* What is expected: When you reach the line that contains "1125x2436 pixels.", begin copying exactly, and continue through the last line of the data; no pictures belong in the copy.

* Supplied records:

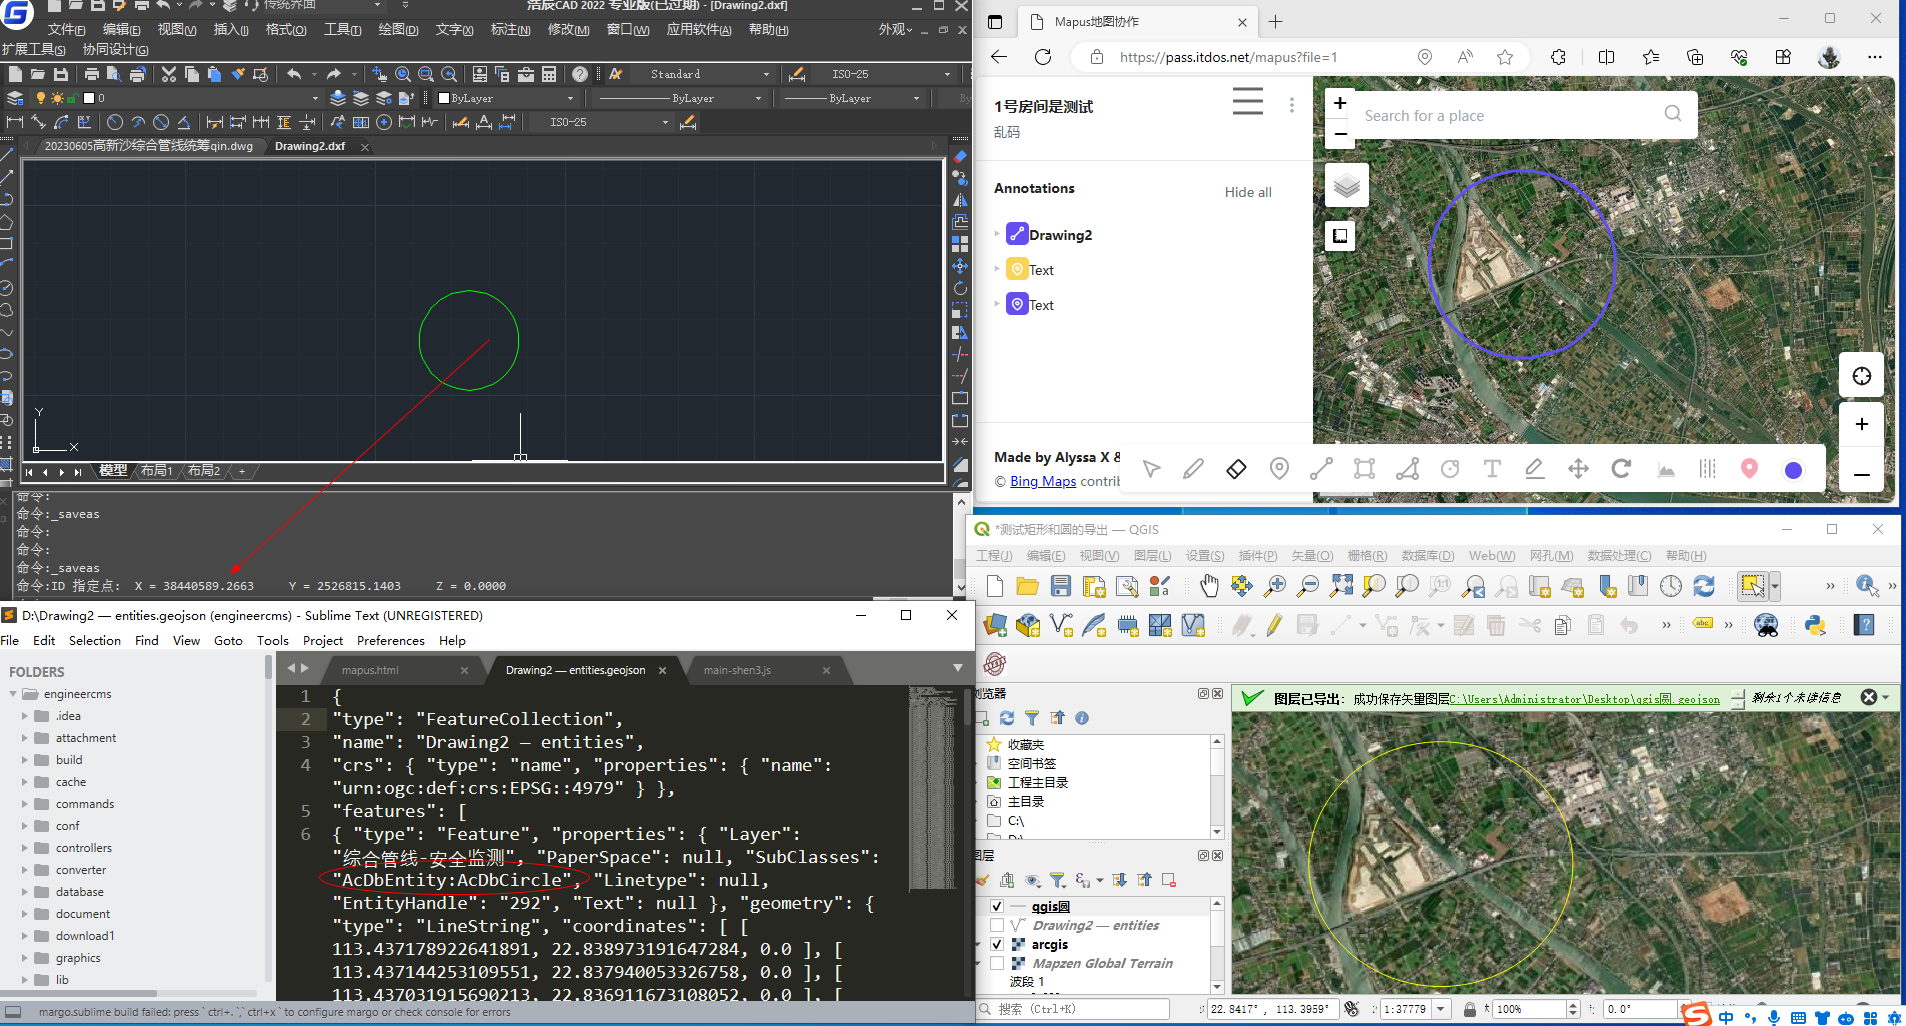Check the Mapzen Global Terrain layer
Viewport: 1906px width, 1026px height.
click(x=997, y=963)
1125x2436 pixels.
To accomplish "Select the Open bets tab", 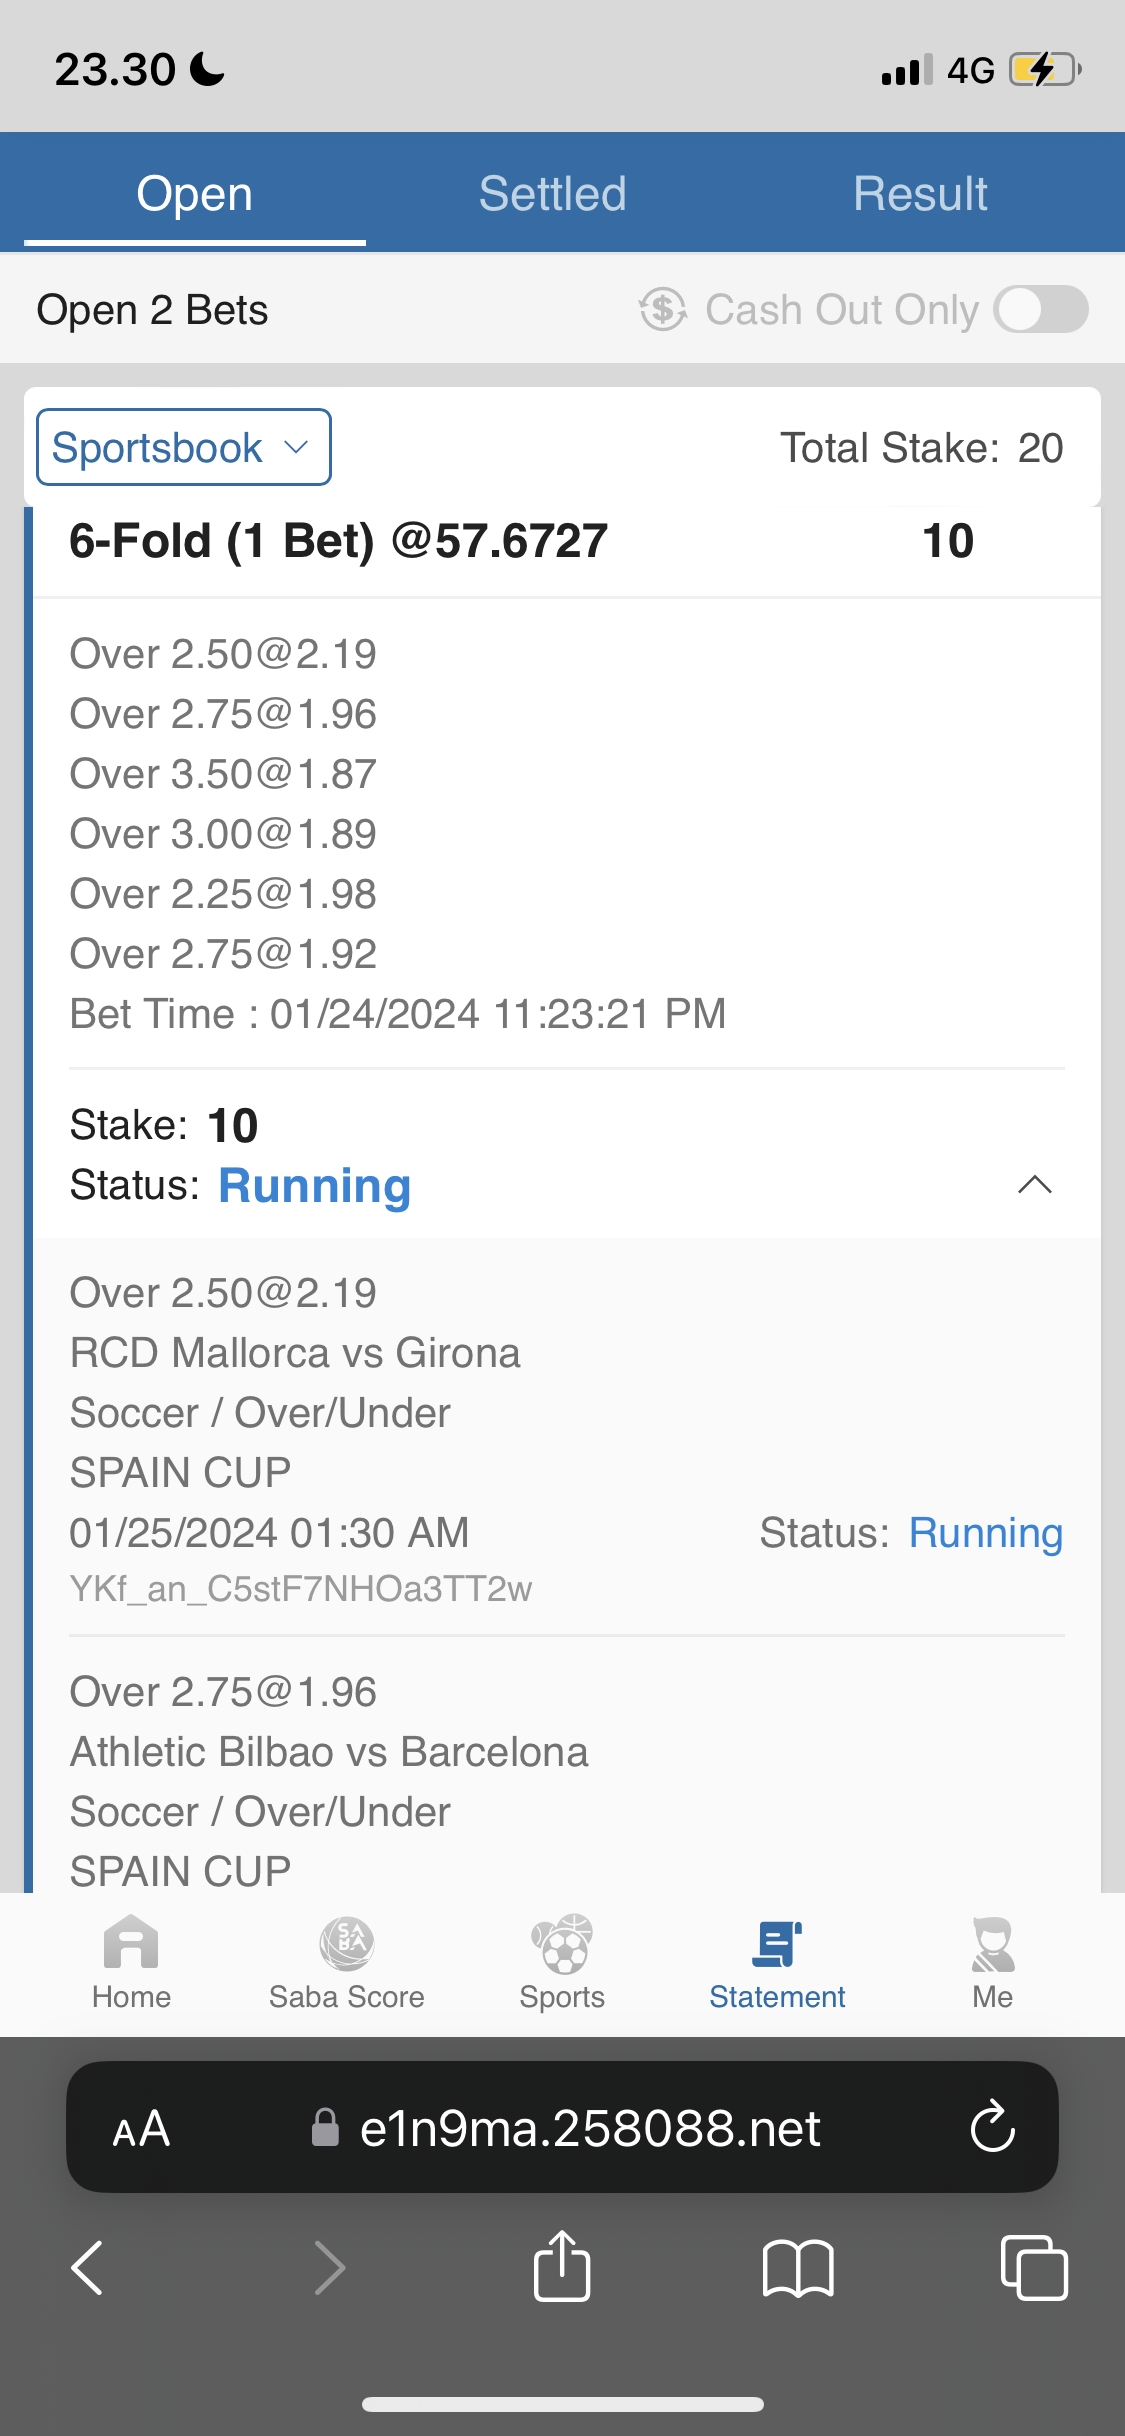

* Worked solution:
1125x2436 pixels.
To accomplish "Select the Open bets tab", 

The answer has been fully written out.